### Instructions to follow
Pictures are to be left out, and only the lines from the one containing "This screenshot has height=107, width=140." through the last line of the data are to be returned exactly.

Data entries
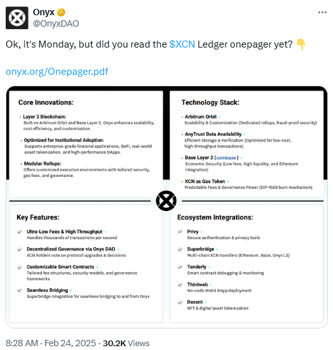Viewport: 333px width, 350px height.
Task: Click the Onyx logo in the image center
Action: coord(167,200)
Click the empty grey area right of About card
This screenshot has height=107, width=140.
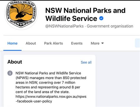click(118, 79)
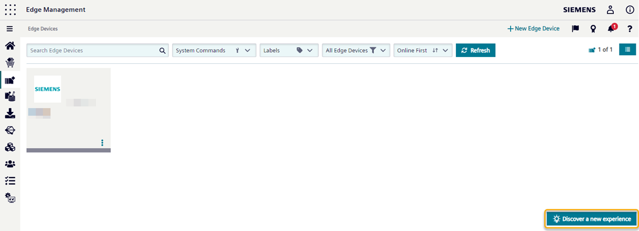Click the Refresh button

click(x=475, y=50)
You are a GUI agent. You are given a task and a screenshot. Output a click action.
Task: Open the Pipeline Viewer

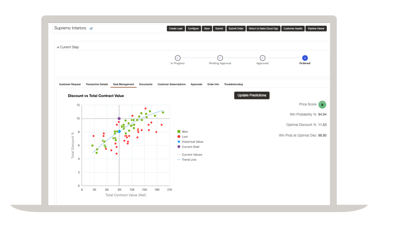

### The answer
This screenshot has height=107, width=140.
click(118, 79)
Click the Refresh button

click(x=475, y=50)
You are a GUI agent. You are given a task and a screenshot. Output a click action.
Task: Open the Pipeline Viewer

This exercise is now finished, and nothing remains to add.